- Born: 15 July 1976 (age 49) Karachi, Sindh, Pakistan
- Genres: Rock music, hard rock, heavy metal, speed metal, progressive rock
- Occupation: Instrumental guitarist
- Instrument: Guitar: Electric/Acoustic
- Years active: 1996 – present
- Labels: Fire Records, Coke Studio, EMI Records, Lion Music, Gnarly Geezer, Inc., NTM Studios, Off Axis Records
- Website: www.farazanwar.com

= Faraz Anwar =

Pakistani guitarist

Faraz Anwar (Urdu: فراز انور; born 15 July 1976) is a Pakistani musician, composer, singer-songwriter, bandleader, and a guitarist who founded the Mizraab, a heavy metal music and hard rock genre band based in Pakistan.

His musical act on electric guitar has been described by one critic as "Pakistan's master of progressive rock". Anwar is currently signed to Lion Music, a Finnish production and record label company.
——
Tasks to carry out:
• A. According to the Faraz Anwar profile, what kind of company is Lion Music, and what is Anwar's current tie to it? Answer in one to three sentences.
• B. Pick up the Faraz Anwar profile after its final sentence and write the next paragraph.

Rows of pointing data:
——
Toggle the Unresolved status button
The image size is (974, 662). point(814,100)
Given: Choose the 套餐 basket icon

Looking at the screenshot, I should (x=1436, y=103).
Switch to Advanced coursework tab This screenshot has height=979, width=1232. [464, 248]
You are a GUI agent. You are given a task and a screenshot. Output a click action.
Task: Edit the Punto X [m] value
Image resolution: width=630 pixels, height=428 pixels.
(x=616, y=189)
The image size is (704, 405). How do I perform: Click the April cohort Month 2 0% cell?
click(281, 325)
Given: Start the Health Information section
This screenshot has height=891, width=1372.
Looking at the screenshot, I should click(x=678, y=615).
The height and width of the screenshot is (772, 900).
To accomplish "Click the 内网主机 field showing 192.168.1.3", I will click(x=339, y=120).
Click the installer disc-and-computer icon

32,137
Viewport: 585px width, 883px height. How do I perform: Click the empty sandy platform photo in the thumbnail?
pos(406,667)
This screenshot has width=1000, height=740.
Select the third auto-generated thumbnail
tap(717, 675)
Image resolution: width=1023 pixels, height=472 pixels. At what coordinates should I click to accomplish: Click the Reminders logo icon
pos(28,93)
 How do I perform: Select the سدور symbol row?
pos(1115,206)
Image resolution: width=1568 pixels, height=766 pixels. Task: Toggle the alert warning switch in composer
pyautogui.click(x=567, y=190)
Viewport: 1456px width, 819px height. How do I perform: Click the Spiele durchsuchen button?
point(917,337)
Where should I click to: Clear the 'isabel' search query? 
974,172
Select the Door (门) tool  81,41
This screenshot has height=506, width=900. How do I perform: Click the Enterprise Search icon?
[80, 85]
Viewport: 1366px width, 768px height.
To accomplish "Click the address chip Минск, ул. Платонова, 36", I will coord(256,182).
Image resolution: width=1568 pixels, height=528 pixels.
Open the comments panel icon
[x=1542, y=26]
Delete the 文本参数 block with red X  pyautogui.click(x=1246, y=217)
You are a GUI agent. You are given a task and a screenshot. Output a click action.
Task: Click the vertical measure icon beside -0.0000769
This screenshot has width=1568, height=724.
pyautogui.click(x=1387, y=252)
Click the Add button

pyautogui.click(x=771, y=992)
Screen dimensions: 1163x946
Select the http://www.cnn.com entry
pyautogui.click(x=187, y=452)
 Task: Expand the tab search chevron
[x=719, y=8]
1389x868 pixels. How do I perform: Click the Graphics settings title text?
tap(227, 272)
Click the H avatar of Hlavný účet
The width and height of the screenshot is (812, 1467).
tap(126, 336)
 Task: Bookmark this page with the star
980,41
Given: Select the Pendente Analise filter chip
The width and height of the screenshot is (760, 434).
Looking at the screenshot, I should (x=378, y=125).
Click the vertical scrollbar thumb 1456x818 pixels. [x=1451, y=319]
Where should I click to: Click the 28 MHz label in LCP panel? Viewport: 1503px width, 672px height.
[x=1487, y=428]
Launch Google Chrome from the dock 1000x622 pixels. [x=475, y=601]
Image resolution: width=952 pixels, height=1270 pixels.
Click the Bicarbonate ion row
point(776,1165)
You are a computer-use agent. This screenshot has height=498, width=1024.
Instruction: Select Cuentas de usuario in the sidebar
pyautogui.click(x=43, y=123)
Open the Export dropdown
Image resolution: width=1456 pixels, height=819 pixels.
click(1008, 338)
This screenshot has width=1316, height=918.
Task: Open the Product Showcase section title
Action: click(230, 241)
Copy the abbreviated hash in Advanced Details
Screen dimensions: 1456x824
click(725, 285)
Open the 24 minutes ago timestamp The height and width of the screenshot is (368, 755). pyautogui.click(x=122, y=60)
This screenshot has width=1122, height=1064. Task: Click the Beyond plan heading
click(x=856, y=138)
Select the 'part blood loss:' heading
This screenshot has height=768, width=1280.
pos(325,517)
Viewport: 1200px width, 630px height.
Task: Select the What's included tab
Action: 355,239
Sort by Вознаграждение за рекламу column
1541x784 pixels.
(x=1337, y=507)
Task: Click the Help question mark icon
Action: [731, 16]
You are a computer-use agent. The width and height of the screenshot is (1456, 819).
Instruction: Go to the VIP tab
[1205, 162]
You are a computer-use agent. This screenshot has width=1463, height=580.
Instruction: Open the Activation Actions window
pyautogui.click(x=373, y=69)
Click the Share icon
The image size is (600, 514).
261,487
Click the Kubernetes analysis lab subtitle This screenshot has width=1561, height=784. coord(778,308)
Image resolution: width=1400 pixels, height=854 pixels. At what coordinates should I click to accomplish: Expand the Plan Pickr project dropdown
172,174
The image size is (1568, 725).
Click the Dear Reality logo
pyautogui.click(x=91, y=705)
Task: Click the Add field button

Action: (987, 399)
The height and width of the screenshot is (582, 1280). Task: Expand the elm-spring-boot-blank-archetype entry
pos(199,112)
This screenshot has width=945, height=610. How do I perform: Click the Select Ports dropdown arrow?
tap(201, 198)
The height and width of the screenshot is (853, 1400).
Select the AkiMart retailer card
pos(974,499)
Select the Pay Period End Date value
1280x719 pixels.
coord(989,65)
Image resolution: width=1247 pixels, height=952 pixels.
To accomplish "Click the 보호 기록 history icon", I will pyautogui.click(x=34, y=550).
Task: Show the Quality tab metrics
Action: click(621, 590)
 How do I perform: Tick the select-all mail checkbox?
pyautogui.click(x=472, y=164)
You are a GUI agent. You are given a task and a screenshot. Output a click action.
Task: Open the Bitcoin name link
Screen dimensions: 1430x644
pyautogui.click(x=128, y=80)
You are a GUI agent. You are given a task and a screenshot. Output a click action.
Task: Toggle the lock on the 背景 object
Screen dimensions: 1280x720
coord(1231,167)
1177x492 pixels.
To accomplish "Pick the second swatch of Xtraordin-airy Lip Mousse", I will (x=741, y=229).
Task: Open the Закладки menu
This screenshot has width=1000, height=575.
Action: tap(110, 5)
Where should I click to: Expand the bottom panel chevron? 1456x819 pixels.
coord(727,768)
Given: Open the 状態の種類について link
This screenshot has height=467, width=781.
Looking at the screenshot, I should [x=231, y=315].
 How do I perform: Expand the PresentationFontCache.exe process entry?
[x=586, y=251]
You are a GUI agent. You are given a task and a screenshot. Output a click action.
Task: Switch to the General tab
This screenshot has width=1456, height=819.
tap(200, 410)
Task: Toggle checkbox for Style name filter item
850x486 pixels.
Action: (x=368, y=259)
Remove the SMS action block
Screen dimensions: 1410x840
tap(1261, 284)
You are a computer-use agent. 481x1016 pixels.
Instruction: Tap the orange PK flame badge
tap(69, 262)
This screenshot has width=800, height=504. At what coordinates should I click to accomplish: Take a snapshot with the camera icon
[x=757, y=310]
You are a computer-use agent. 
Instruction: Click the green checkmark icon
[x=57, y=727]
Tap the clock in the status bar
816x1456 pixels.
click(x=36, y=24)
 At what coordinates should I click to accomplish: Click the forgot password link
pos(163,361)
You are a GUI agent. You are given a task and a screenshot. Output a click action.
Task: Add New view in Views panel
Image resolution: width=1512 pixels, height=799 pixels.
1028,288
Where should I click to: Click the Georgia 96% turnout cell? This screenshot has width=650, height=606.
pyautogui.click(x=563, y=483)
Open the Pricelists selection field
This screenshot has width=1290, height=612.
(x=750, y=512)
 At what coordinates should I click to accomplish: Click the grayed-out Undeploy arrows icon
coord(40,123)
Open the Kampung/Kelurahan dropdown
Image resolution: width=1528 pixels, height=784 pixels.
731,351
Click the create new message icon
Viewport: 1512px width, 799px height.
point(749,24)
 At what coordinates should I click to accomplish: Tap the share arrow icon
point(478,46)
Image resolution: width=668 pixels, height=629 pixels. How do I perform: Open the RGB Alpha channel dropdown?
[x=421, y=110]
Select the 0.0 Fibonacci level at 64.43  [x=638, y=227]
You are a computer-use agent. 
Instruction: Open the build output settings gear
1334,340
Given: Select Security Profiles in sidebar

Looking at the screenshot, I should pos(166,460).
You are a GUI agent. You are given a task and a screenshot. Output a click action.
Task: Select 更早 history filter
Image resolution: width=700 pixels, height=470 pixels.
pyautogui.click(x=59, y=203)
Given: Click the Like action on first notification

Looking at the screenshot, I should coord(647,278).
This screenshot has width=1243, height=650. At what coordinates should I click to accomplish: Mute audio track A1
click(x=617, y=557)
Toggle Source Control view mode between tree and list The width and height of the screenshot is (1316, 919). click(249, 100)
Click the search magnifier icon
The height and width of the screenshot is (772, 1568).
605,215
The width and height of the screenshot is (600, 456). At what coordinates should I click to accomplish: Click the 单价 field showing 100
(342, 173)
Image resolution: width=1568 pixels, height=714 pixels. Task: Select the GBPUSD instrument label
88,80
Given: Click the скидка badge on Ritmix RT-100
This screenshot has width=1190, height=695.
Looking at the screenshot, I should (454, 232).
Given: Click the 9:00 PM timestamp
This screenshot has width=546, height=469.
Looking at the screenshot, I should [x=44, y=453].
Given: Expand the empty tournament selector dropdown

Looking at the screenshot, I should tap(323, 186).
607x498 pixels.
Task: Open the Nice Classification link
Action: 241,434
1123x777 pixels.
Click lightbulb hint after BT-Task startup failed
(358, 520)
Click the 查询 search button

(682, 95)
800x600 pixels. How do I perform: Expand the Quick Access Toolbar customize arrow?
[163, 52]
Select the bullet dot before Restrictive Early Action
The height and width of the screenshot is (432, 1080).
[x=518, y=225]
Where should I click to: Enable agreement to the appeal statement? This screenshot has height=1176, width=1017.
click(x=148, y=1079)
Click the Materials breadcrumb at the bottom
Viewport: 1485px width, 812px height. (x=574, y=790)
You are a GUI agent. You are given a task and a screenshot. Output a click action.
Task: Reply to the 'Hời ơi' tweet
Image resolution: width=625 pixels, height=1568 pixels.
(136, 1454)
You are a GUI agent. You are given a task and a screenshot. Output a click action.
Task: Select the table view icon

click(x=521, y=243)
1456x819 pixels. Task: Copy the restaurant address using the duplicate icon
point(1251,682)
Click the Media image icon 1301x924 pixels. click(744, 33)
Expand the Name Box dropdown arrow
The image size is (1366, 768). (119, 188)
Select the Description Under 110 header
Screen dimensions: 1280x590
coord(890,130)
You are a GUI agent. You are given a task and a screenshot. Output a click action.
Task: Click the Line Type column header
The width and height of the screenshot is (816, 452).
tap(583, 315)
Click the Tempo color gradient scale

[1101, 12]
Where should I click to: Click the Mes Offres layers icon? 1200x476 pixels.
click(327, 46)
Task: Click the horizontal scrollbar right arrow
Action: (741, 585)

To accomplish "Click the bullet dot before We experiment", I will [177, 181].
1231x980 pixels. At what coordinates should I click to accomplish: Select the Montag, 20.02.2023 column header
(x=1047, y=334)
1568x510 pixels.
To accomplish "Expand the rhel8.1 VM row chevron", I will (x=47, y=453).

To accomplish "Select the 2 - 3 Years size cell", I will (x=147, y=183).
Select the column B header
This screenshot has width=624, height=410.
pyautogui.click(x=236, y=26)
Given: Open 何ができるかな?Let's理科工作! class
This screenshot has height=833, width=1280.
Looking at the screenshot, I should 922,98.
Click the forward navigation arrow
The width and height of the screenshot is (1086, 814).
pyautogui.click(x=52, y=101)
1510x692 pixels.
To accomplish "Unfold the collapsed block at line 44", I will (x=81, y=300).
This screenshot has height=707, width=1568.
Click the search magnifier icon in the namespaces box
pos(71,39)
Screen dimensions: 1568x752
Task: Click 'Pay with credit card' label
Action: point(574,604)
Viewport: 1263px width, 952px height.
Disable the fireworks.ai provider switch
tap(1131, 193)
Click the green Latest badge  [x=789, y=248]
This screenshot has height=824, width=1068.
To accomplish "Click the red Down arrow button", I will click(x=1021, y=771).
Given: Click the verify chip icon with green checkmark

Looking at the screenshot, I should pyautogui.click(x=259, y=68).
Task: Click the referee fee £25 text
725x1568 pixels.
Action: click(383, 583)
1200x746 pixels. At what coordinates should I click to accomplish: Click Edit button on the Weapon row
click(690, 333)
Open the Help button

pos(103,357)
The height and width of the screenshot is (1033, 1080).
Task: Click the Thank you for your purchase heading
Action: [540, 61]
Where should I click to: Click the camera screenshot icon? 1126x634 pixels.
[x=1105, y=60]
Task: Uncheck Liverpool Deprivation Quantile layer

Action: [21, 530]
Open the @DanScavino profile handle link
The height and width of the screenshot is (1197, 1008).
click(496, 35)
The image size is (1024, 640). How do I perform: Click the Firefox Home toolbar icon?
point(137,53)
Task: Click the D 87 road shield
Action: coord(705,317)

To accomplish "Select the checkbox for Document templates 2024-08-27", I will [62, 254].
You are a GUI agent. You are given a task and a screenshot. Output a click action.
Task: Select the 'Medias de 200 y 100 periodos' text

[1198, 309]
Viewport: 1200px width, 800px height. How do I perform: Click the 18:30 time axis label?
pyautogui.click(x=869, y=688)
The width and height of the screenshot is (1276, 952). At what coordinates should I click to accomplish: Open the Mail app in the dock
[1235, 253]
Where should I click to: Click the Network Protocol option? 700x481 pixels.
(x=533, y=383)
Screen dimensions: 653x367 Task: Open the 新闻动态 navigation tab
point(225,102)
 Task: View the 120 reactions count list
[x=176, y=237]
——
Per-task answers:
• A. Lion Music is a Finnish production and record label company. Anwar is currently signed to it.

• B.
==Biography==
Faraz Anwar started learning to play the guitar at the age of 14. He was inspired by the British jazz musician Allan Holdsworth and the American guitarist Paul Gilbert. Faraz Anwar's latest album, Ishq Ki Subah, a 15-track fusion of pop, rock, and progressive songs and instrumentals, was released in 2020. Additionally, his concept album, Tale of The Lunatics, narrating the story of the angel Afaiel sent to earth as a human, can be found on all major online music distribution platforms.

==Coke Studio (Pakistan) featured artist==
He has made several appearances on Coke Studio Pakistan. Faraz Anwar was a featured artist musician on Coke Studio Pakistan season 10 in 2017.

==Solo discography==
- 2001: Abstract Point of View
- 2020: Ishq Ki Subah
- 2021: Another Brick in the Wall
- 2022: Tale Of The Lunatics

==Discography==
=== With Mizraab ===
- Panchi (1999)
- Maazi, Haal, Mustaqbil (2004)

=== Solo albums ===
- Abstract Point of View (2001)
- Ishq Ki Subah (2020)
- Tale Of The Lunatics (2022)
- The First One (2025)

=== Live albums ===
- Live at the Rock Musicarium (with Noori) (2012)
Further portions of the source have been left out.